Shipyard Pumpkinhead Ale

I'm on a pumpkin beer kick right now, as I am petty much every year at this time. At Standings, my favorite bar in NYC, we are fortunate enough to have two on tap right now (and one that just kicked - the Southampton Pumpkin Ale). The two that we have now are the Shipyard and the Fisherman's Pumpkin Stout.

The Shipyard is overpoweringly spicy, but I like it because of that. There is no doubt that this is a pumpkin beer - and it seems to have a hint of bannana (another one of my favorite things) in it.

The Fisherman's stout is, well, a stout. Obviosly a quite dark beer as opposed to the amber of either the Southampton or the Shipyard.

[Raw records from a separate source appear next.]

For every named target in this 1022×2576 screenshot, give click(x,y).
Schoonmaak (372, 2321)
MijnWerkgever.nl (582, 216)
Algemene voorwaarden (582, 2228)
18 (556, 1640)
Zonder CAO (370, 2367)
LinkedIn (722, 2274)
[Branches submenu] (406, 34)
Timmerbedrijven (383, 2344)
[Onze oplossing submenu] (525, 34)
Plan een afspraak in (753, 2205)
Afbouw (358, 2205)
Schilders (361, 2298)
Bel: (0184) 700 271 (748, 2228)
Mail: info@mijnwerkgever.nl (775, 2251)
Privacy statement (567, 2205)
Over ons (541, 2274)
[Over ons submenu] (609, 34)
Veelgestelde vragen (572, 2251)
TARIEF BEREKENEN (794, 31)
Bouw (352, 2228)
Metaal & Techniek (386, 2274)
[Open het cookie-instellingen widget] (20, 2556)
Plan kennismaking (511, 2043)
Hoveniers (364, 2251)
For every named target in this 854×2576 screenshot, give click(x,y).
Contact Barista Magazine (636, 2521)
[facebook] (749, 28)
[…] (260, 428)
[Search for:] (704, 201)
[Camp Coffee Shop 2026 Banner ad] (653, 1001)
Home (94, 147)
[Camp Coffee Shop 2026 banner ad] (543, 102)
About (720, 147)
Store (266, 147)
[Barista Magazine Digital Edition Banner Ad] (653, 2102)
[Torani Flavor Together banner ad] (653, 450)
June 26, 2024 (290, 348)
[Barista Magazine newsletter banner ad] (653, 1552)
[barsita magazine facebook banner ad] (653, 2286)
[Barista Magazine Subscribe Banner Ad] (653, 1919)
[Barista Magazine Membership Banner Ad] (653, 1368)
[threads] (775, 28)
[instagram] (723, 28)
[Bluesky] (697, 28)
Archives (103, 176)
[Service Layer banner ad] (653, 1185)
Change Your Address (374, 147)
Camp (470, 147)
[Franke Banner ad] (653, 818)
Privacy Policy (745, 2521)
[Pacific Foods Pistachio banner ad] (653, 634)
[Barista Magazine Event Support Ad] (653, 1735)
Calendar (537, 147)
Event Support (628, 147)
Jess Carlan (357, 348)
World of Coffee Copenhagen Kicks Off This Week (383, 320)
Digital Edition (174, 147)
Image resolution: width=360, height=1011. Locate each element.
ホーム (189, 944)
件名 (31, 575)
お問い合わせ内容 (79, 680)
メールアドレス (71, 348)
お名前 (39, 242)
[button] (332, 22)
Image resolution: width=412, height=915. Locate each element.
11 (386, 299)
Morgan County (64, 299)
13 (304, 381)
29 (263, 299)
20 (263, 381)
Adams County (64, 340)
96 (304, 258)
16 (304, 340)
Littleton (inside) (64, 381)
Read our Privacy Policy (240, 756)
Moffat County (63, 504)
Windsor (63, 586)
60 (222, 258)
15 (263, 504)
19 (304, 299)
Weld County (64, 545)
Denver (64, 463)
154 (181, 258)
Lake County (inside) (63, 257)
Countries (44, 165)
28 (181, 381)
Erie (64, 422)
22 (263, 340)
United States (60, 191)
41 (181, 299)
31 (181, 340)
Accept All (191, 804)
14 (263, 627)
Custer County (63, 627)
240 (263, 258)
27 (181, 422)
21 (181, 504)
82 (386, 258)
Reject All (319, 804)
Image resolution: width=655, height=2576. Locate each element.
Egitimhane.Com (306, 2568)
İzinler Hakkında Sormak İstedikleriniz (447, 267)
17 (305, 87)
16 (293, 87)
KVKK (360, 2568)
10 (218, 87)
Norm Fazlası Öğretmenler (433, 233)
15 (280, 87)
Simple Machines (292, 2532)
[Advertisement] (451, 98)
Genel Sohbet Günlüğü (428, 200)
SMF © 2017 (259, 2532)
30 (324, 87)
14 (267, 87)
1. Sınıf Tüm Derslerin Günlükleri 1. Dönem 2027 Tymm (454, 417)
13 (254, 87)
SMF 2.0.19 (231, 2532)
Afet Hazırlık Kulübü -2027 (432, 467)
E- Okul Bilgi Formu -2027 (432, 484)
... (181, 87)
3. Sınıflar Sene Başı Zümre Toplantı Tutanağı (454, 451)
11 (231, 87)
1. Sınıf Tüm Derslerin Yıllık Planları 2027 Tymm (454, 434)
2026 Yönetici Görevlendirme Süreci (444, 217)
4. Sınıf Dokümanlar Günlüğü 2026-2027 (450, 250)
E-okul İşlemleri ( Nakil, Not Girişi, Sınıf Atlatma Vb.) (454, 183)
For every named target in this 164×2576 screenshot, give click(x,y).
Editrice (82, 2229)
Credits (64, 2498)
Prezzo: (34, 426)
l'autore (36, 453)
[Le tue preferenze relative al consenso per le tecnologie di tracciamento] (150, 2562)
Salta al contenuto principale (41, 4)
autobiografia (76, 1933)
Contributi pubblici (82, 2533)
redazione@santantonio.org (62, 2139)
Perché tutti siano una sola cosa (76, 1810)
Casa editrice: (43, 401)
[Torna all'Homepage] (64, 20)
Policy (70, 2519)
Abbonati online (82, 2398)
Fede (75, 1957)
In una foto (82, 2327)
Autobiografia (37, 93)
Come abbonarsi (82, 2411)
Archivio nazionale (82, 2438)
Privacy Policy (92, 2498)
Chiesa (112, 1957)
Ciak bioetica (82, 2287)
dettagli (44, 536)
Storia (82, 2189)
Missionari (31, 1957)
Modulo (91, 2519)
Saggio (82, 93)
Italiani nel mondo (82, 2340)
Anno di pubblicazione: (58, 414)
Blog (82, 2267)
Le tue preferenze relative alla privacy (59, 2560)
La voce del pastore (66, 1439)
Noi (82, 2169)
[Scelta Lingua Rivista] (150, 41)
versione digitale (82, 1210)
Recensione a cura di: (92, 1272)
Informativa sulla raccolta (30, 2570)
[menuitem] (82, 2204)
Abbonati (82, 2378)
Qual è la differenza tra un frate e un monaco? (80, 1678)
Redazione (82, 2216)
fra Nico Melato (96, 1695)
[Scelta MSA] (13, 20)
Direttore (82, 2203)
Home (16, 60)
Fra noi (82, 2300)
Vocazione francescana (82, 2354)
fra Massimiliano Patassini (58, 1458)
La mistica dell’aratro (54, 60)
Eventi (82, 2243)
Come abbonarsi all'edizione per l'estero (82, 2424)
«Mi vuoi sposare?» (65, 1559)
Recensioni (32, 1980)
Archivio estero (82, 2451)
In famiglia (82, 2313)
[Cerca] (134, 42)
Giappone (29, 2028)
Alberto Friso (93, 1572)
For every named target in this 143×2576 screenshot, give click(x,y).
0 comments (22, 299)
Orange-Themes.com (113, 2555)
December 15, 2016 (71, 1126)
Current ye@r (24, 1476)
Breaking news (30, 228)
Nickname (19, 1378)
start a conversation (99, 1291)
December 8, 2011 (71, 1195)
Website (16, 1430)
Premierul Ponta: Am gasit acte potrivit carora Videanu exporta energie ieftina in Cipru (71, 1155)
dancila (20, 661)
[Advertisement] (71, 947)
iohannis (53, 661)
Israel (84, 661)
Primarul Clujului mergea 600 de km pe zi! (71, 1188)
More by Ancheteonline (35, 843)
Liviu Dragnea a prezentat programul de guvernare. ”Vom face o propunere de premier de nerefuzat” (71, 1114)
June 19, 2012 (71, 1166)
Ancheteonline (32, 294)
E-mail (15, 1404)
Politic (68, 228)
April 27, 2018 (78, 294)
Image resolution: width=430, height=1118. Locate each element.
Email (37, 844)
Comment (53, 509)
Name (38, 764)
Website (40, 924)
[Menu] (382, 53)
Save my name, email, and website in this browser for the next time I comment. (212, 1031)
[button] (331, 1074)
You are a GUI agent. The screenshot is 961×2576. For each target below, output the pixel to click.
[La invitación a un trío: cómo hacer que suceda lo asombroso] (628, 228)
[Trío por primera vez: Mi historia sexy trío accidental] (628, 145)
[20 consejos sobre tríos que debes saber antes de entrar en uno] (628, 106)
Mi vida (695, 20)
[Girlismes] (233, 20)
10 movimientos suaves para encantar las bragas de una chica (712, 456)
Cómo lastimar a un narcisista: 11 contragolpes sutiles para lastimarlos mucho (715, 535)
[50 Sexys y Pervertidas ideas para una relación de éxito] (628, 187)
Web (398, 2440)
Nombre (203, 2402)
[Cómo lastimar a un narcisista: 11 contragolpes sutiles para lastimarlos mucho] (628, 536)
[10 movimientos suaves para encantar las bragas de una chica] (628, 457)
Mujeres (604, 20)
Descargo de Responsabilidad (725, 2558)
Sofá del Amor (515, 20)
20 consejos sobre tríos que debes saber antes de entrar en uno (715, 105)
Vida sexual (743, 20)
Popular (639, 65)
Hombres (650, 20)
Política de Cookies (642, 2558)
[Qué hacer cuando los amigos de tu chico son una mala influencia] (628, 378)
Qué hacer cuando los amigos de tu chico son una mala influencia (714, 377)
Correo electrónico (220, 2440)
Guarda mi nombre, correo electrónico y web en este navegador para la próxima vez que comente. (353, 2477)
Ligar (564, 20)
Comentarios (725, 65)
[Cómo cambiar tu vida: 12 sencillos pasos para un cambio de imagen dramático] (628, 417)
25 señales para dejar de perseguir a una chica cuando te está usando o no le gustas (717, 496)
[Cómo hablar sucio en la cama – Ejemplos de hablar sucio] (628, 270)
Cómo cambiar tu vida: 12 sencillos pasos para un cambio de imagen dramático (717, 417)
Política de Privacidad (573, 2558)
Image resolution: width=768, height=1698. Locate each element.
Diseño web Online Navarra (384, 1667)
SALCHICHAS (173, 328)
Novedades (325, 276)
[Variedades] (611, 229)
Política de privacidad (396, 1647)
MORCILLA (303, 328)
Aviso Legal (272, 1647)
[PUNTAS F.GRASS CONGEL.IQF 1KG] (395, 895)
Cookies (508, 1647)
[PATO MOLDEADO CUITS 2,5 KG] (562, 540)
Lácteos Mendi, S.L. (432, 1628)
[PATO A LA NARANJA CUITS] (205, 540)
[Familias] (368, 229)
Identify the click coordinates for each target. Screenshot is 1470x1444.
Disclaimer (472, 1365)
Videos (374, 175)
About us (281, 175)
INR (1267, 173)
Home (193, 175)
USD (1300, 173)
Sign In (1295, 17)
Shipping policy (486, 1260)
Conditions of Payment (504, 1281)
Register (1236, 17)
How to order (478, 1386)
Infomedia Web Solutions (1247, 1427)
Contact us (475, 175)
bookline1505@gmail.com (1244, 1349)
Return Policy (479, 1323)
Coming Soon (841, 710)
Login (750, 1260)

In judging that beer, you have to realize that its a dark beer, and the spice is not designed to be overpowering (but still there).

Since today is Sunday, and Standings is a sports bar (in particular a Boston sports bar and the Patriots/Colts game is on), there are all types here, including those that are drinking Bud Light at a craft beer bar (ugh!), and the ones that expect a high-end beer bar to serve hard liquor. Interesting reason that they can't here (besides the fact that it would really not be conducive to the high-end beer feel of the place)- they are just down the street from a church and there is either a NYC or NY state regulation (not sure which) that you cannot have a liquor license within a certain distance from a church (but the resturant wine licenses that all establishments on this block have are OK). Weird if you ask me - permit them to either have a full license around here or none at all (although that would mean that this fine establishment wouldn't be here)